_Passage provided:_
Andrew shares that nearly all of his ancestors came from England to “New England” in the seventeenth century and claimed land. He sees his family of origin’s complete silence about Native Americans as an indication of complicity in genocide as defined by international conventions. Working against the collective amnesia, he seeks to understand his ancestors in context and stand with them beyond good and bad. Along the way, he describes encounters with particular forebears—a Scottish prisoner of war and a Nantucket whaling family—and reflects on the transmission of shame and guilt across generations as a form of moral injury. While attending the historical trauma of his own lineage, he draws attention to the potential for deep collective healing by engaging in relationships with native people and taking initiatives on the path of peace.

Andrew Grant, M.Div., MLIS, a JAWM friend and regular Zoom host, holds master’s degrees in divinity (M.Div., Emory 1989) and library and information science (M.L.I.S., Rutgers 2007). After serving as a Methodist minister, he found his spiritual home with the Quakers. Currently appointed to the Quaker Resource Group for Right Relations with Indigenous Peoples, Andrew is part of efforts to redress the harms of settler colonization. As an archival researcher, he coordinates a research network investigating 19th-century Quaker assimilative Indian boarding schools.

_Requirement 1:_ Can you duplicate the passage about Andrew Grant, starting at "Andrew shares that" and ending at "path of peace."?
_Requirement 2:_ According to the passage about Andrew Grant, with which group did he find his spiritual home after serving as a Methodist minister?

_Records supplied:_
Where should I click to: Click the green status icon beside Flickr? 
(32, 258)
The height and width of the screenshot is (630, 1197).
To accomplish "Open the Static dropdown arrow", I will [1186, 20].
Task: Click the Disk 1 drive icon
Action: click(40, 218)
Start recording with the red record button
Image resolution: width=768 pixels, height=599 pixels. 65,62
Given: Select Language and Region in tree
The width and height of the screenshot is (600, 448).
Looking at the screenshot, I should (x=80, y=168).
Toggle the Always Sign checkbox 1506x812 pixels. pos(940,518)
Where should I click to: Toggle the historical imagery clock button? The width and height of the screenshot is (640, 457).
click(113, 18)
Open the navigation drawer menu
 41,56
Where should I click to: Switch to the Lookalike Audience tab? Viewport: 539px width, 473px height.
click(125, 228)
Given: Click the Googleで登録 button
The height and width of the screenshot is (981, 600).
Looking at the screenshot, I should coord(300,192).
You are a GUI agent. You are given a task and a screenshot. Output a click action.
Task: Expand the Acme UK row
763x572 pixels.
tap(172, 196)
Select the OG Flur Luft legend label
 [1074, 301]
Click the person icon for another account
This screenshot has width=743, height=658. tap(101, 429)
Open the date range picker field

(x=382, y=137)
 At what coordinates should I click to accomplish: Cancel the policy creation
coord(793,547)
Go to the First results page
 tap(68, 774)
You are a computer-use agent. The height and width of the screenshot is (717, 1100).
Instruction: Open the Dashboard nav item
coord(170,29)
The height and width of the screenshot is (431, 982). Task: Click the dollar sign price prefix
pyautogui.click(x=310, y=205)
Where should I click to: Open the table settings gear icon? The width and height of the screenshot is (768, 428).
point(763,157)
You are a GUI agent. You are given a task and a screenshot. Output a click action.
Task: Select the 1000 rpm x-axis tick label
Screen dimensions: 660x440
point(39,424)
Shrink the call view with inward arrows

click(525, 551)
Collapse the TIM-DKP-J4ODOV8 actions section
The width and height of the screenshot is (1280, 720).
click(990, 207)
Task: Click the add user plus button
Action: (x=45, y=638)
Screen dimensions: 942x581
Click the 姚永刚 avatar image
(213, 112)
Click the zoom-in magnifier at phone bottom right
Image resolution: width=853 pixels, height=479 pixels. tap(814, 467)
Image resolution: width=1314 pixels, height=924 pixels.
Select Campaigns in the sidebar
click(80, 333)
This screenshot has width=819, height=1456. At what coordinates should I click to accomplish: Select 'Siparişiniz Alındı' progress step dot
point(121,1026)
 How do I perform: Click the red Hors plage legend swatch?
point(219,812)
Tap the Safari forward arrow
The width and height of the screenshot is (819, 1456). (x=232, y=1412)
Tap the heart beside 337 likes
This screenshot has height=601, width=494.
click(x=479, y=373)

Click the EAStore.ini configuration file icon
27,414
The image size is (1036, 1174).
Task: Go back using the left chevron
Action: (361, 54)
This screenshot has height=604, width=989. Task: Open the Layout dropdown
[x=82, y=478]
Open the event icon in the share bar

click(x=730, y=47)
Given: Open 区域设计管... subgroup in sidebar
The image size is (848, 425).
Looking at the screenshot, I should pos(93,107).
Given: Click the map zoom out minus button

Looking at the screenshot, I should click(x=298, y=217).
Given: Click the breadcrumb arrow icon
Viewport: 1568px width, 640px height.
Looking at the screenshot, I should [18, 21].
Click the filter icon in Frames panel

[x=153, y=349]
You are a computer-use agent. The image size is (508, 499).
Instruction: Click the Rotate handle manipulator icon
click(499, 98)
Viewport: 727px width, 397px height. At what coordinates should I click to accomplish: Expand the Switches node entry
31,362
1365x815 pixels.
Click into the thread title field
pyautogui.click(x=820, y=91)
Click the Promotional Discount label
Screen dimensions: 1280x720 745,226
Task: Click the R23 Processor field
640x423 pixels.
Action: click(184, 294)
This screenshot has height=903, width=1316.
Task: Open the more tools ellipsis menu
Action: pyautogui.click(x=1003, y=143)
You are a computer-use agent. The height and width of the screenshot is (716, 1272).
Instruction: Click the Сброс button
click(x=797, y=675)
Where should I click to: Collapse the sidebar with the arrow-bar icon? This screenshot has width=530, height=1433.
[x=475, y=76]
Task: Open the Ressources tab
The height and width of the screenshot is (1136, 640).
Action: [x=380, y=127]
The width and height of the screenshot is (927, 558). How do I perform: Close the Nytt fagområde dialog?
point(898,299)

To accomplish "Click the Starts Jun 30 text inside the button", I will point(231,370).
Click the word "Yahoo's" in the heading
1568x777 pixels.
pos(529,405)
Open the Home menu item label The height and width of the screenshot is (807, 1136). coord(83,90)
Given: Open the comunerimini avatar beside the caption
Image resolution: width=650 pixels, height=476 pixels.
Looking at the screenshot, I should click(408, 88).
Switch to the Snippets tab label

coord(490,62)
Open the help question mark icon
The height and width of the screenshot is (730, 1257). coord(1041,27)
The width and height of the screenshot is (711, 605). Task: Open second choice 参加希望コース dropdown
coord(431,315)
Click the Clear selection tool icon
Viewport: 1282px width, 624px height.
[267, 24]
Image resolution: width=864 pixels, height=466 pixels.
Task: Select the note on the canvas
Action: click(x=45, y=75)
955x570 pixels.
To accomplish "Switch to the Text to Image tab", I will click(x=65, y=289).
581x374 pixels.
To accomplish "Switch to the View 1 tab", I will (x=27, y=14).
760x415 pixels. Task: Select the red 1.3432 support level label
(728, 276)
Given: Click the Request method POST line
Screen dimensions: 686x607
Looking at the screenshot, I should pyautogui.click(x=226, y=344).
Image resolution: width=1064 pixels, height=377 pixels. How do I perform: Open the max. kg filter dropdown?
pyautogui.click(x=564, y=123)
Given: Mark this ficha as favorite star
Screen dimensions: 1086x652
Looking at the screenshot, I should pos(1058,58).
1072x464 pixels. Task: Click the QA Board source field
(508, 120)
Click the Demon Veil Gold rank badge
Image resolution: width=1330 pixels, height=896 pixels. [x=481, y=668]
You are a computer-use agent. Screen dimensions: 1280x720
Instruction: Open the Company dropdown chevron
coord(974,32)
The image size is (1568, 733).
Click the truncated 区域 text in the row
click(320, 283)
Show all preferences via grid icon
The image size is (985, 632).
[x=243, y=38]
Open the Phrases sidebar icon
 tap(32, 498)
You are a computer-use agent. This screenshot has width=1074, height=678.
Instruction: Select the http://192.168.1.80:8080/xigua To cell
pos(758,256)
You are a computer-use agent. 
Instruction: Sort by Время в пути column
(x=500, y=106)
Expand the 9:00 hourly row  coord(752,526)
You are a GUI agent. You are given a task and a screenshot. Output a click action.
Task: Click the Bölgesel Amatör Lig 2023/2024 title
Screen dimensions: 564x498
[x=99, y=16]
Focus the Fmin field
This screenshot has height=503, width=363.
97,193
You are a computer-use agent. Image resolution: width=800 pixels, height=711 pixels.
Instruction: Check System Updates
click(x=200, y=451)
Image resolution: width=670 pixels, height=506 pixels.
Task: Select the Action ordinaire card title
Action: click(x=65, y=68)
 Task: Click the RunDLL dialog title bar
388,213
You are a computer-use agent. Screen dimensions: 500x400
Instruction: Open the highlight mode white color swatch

_Answer space 1:_
Andrew shares that nearly all of his ancestors came from England to “New England” in the seventeenth century and claimed land. He sees his family of origin’s complete silence about Native Americans as an indication of complicity in genocide as defined by international conventions. Working against the collective amnesia, he seeks to understand his ancestors in context and stand with them beyond good and bad. Along the way, he describes encounters with particular forebears—a Scottish prisoner of war and a Nantucket whaling family—and reflects on the transmission of shame and guilt across generations as a form of moral injury. While attending the historical trauma of his own lineage, he draws attention to the potential for deep collective healing by engaging in relationships with native people and taking initiatives on the path of peace.

_Answer space 2:_ The Quakers.